Page excerpt
------------------------------------

Mario Rafael Díaz-Balart Caballero (; born September 25, 1961) is an American politician serving as the U.S. representative for Florida's 26th congressional district.  A Republican, he was elected in 2002, and his district includes much of southwestern Miami-Dade County, including Hialeah, and much of the northern portion of the Everglades.

After Representative Alcee Hastings's death in April 2021, Díaz-Balart became the dean (or longest-serving member) of Florida's congressional delegation.

Early life, education, and early political career
Díaz-Balart was born in 1961 in Fort Lauderdale, to Cuban parents, the late Cuban politician Rafael Díaz-Balart, and his wife, Hilda Caballero Brunet.

He is a member of the Díaz-Balart family: His aunt, Mirta Díaz-Balart, was the first wife of Cuban president Fidel Castro. Her son, and his cousin, was Fidel Ángel "Fidelito" Castro Díaz-Balart. His uncle is the Cuban-Spanish painter Waldo Díaz-Balart. His brother Lincoln Díaz-Balart represented Florida's 21st District from 1993 to 2011. He has two other brothers, José Díaz-Balart, a journalist, and Rafael Díaz-Balart, a banker.

He studied political science at the University of South Florida before beginning his public service career as an aide to then-Miami Mayor Xavier Suárez in 1985. In the same year, he changed his political party affiliation from Democratic to Republican.

Florida legislature

Díaz-Balart was elected to the Florida House in 1988 and to the Florida Senate in 1992. He returned to the Florida House in 2000.

U.S. House of Representatives

Elections
2002–2006
Díaz-Balart gave up his seat in the state house to run in the newly created 25th District, which included most of western Miami-Dade County, part of Collier County and the mainland portion of Monroe County. He won with 64% of the vote. He was unopposed for reelection in 2004, and won a third term with 58% of the vote in 2006.

2008

In 2008, Díaz-Balart faced his strongest challenge to date in Joe García, former executive director of the Cuban American National Foundation and former chairman of the Miami-Dade County Democratic Party. Díaz-Balart defeated Garcia with 53% of the vote.

2010

On February 11, 2010, Díaz-Balart announced his intention to seek election in Florida's 21st congressional district—being vacated by his brother, Lincoln Díaz-Balart—rather than the 25th district. Unlike the 25th, the 21st has long been considered the Miami area's most Republican district. No other party even fielded a candidate when filing closed on April 30, handing Díaz-Balart the seat.

2012

Díaz-Balart was reelected unopposed in 2012 in the renumbered 25th district.

2014

In 2014, Díaz-Balart ran unopposed.

------------------------------------

Exercise tasks
1. Answer these questions from the page on Mario Díaz-Balart, putting each answer on its own line with the same letter:
(a) In what year was he elected to the Florida Senate?
(b) What share of the vote did he win against Joe García in 2008?
(c) Whose death made him dean of Florida's congressional delegation?
2. How would you put this sentence from the page on Mario Díaz-Balart into Spanish: "He studied political science at the University of South Florida before beginning his public service career as an aide to then-Miami Mayor Xavier Suárez in 1985."
3. Turn the paragraph of the page on Mario Díaz-Balart that begins "He is a member of the Díaz-Balart family" into a short bulleted list of his relatives, keeping each relationship and role.

[Stored records]
------------------------------------

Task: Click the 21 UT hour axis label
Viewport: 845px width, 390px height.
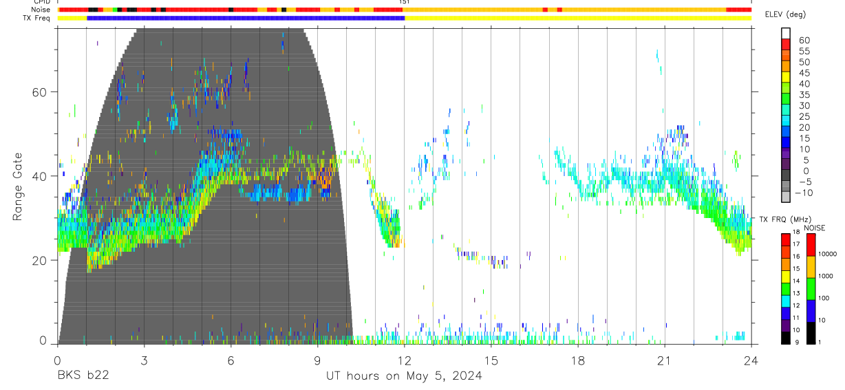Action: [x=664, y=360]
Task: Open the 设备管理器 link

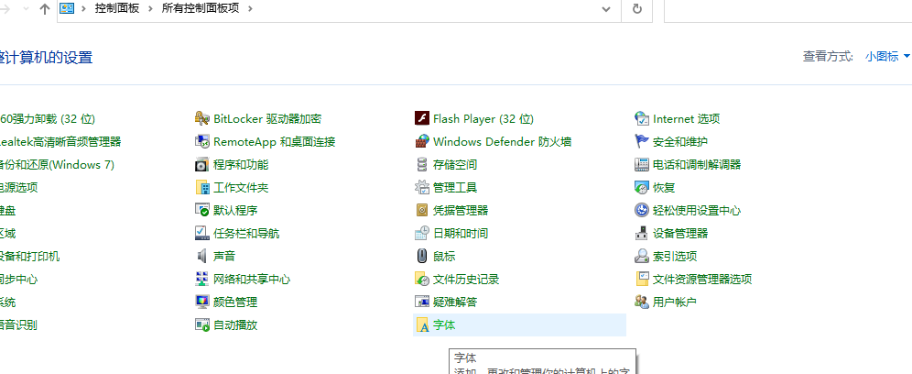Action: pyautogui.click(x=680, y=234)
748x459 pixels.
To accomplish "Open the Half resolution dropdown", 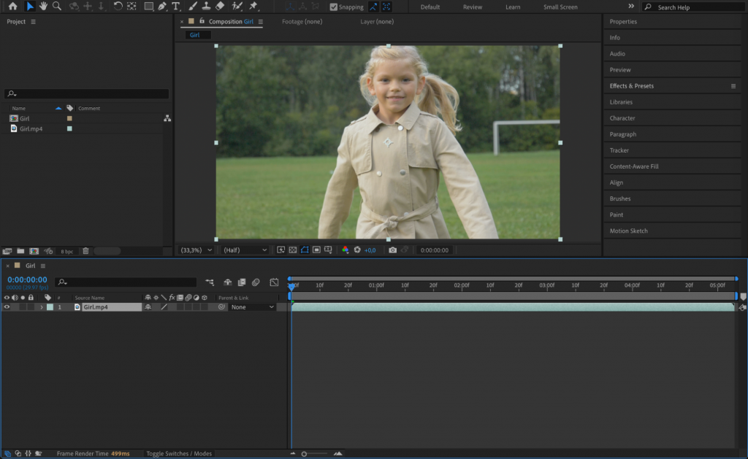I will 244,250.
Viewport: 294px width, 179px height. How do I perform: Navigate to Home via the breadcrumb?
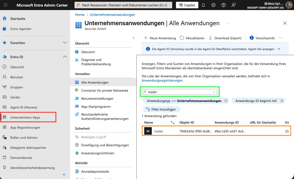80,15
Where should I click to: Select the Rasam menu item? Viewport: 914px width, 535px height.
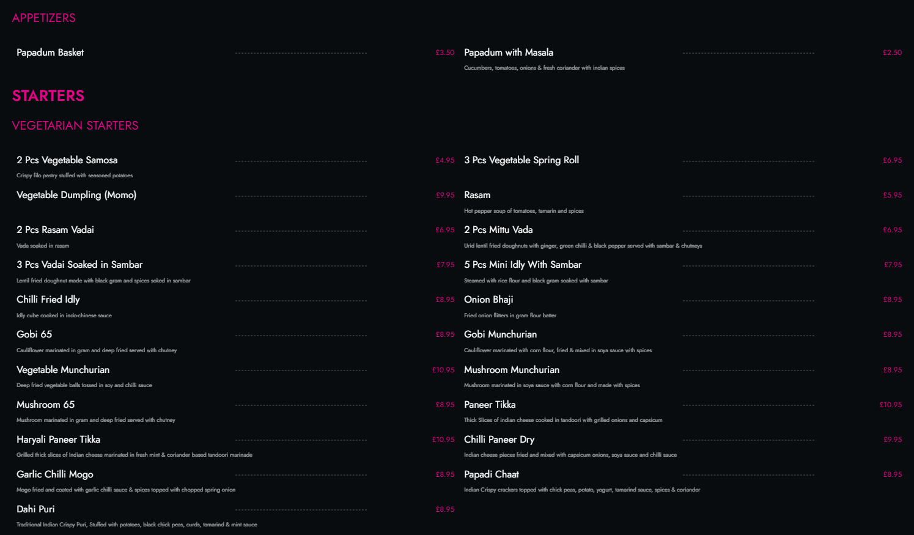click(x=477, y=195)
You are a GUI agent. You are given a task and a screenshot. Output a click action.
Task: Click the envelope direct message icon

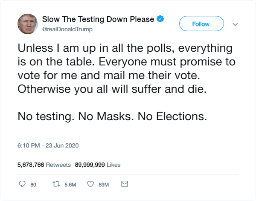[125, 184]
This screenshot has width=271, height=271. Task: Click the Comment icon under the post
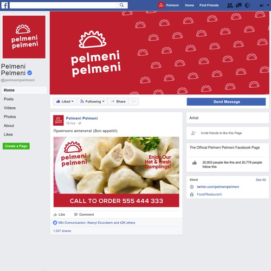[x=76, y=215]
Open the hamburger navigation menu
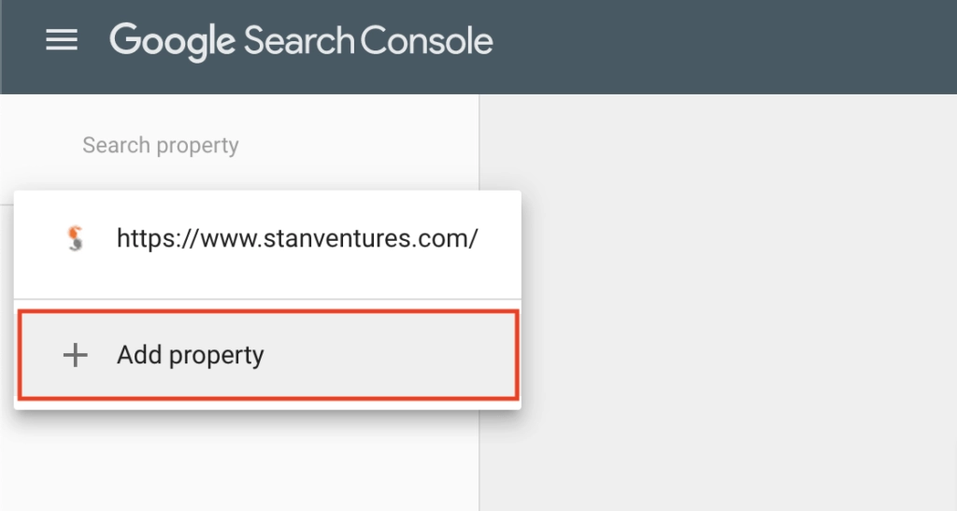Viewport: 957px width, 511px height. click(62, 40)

------------------------------------

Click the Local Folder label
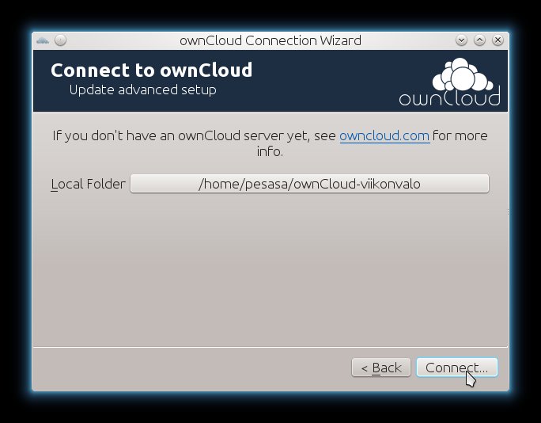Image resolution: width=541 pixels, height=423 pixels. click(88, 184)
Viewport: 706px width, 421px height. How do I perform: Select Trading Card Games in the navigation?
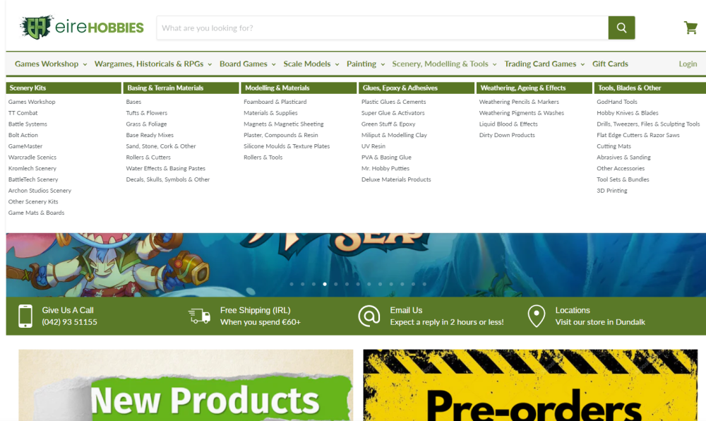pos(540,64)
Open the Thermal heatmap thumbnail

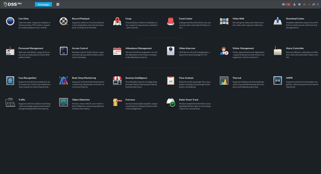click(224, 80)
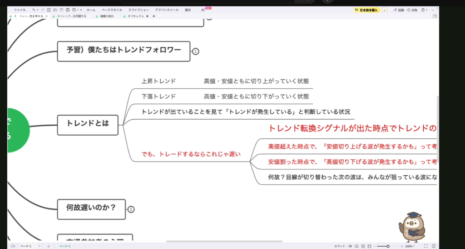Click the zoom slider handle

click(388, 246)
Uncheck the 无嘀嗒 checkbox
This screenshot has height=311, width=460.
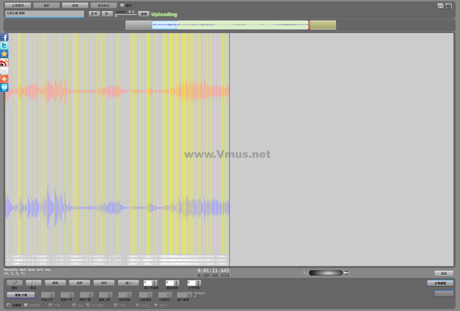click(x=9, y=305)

------------------------------------

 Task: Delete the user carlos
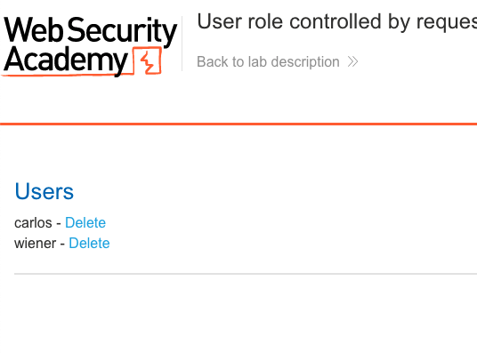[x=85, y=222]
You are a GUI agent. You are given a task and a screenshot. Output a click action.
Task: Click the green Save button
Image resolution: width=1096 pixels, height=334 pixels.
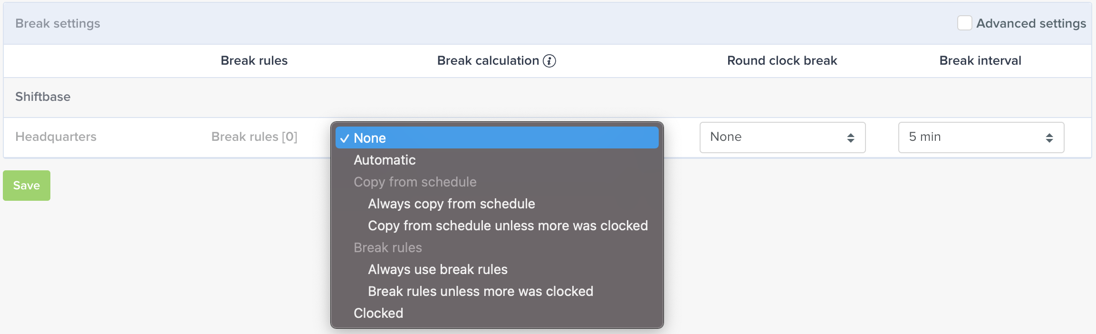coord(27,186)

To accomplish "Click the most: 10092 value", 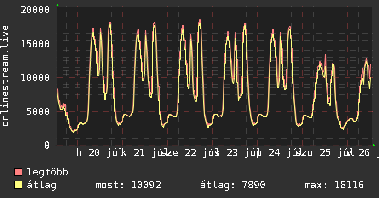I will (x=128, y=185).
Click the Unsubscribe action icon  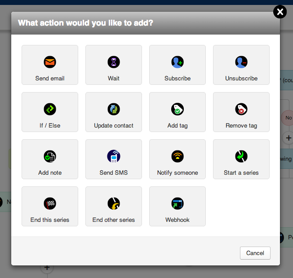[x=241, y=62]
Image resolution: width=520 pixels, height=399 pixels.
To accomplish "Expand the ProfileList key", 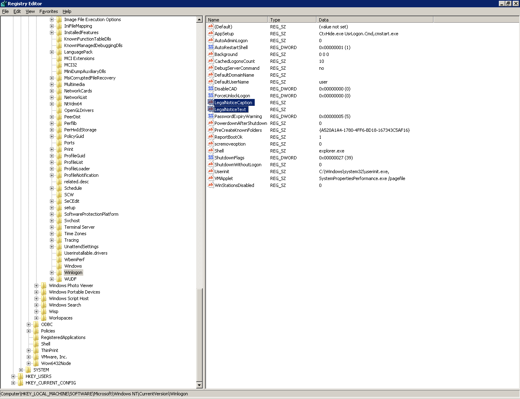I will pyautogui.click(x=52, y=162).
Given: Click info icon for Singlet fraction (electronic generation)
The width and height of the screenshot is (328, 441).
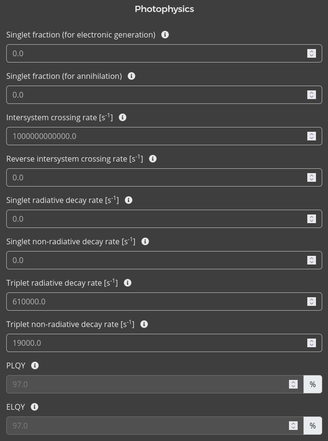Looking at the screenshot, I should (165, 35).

------------------------------------

Results
1.
(a) 1992
(b) 53%
(c) Representative Alcee Hastings's

2. Estudió ciencias políticas en la Universidad del Sur de Florida antes de comenzar su carrera en el servicio público como asistente del entonces alcalde de Miami, Xavier Suárez, en 1985.

3.
- Aunt: Mirta Díaz-Balart, first wife of Cuban president Fidel Castro
- Cousin: Fidel Ángel "Fidelito" Castro Díaz-Balart, Mirta's son
- Uncle: Waldo Díaz-Balart, Cuban-Spanish painter
- Brother: Lincoln Díaz-Balart, who represented Florida's 21st District from 1993 to 2011
- Brother: José Díaz-Balart, a journalist
- Brother: Rafael Díaz-Balart, a banker